# [Problem description]
In the entries below, repeat only the lines between those holding "Image resolution: width=455" and "Task: Click the 変数 (variables) category icon", inclusive. Leave pictures out.

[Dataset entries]
**********

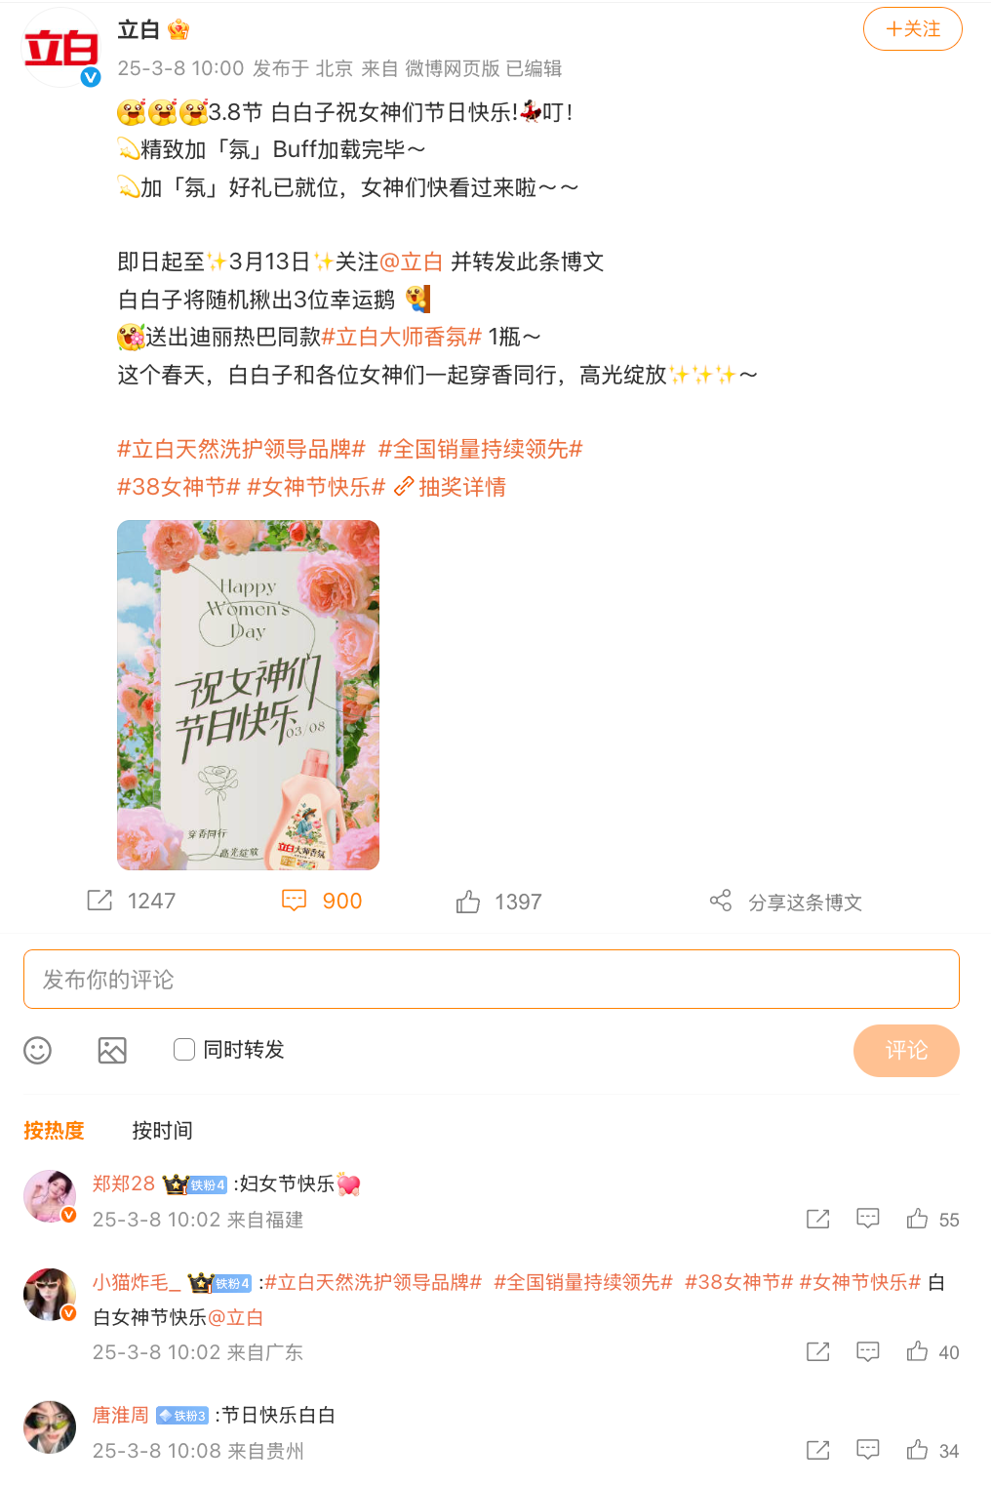Open hashtag #立白大师香氛# link

pos(402,337)
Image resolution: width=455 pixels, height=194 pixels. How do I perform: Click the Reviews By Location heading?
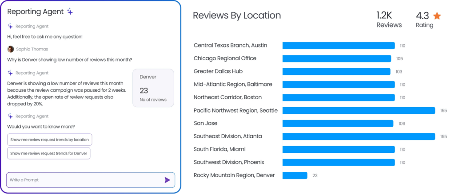click(236, 16)
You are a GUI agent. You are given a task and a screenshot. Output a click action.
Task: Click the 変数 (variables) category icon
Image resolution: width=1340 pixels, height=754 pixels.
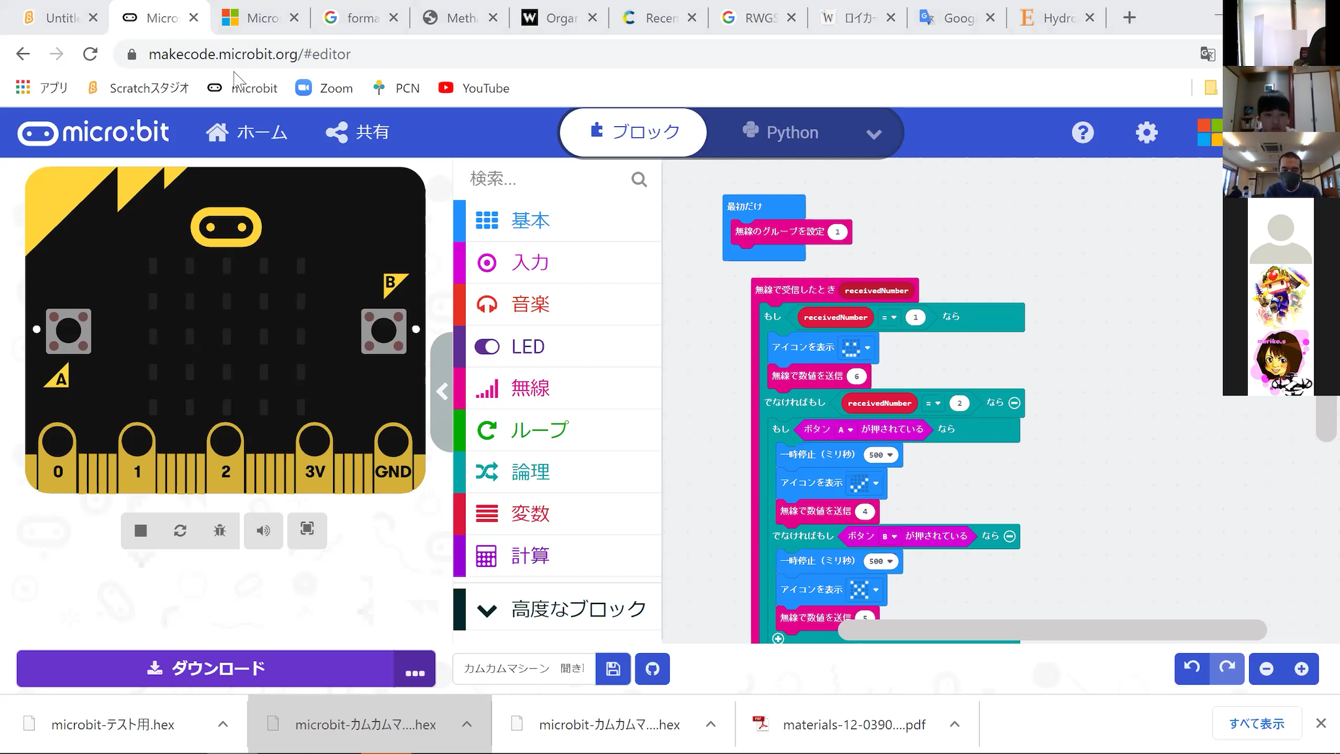tap(487, 514)
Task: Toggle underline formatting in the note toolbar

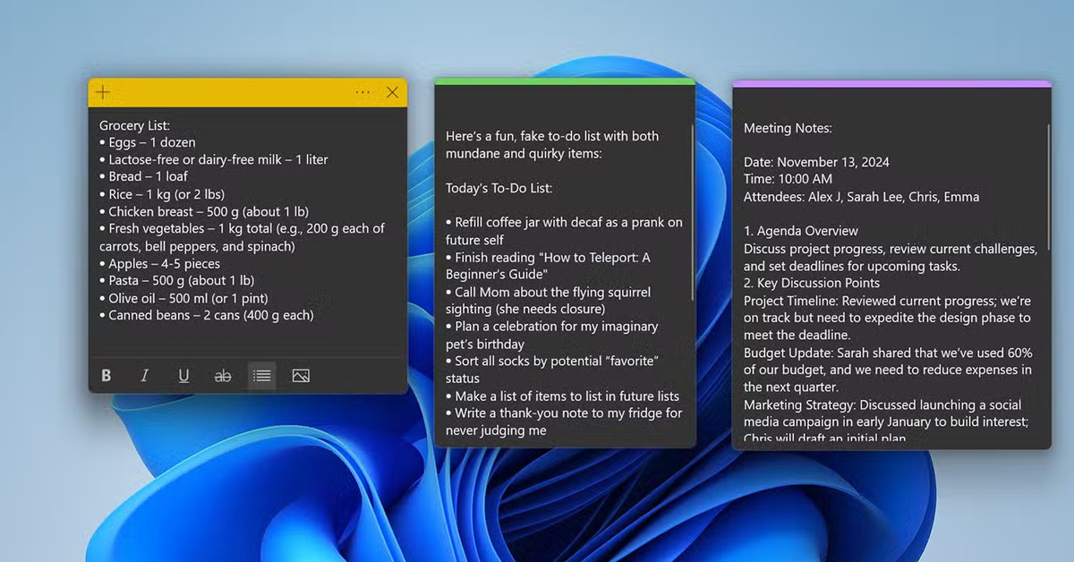Action: point(183,376)
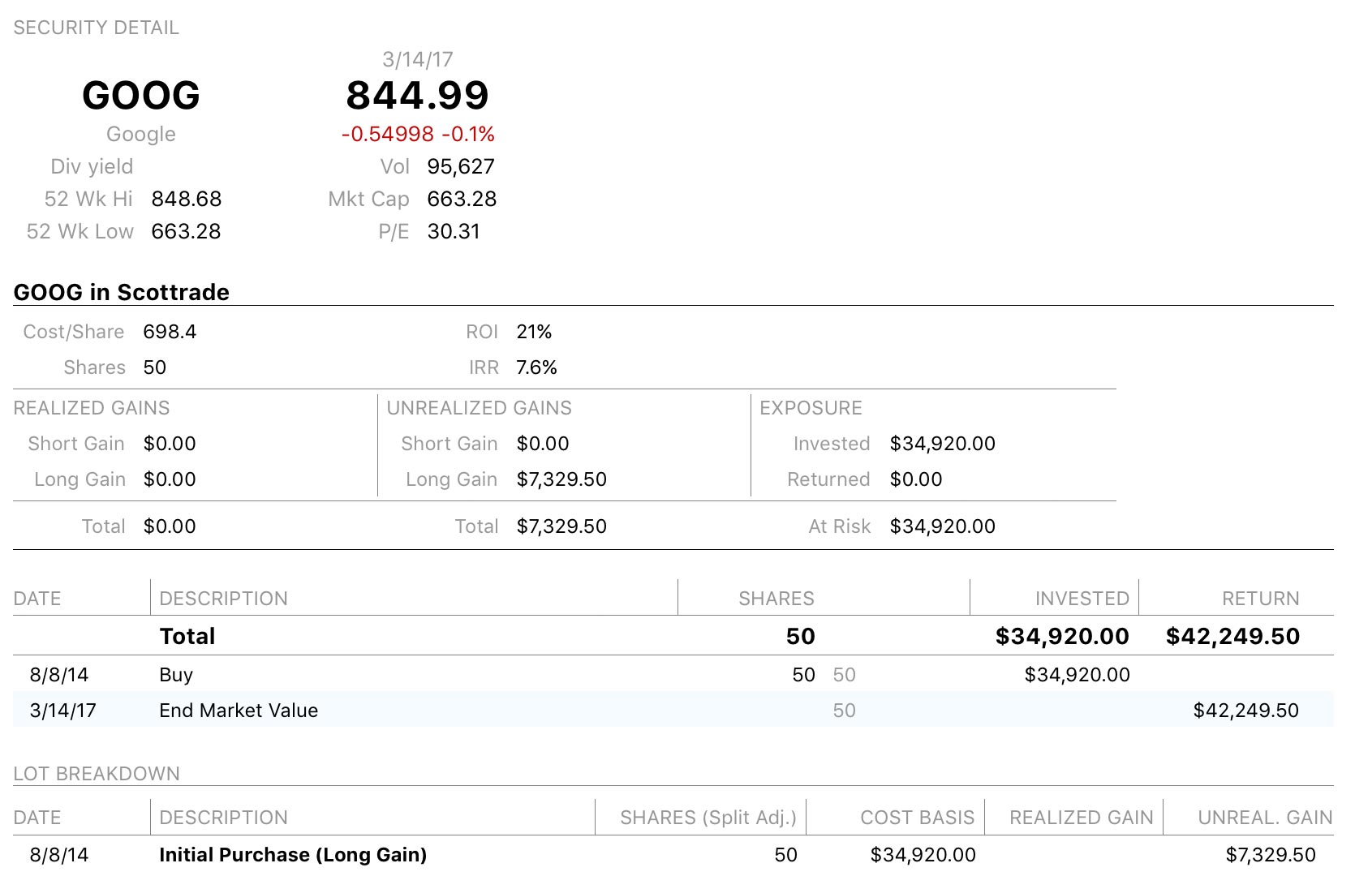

**********

# [Exercise answer]
Image resolution: width=455 pixels, height=194 pixels. How do I perform: Click the Reviews By Location heading?
click(236, 16)
You are a GUI agent. You are given a task and a screenshot. Output a click action.
Task: Click the 変数 (variables) category icon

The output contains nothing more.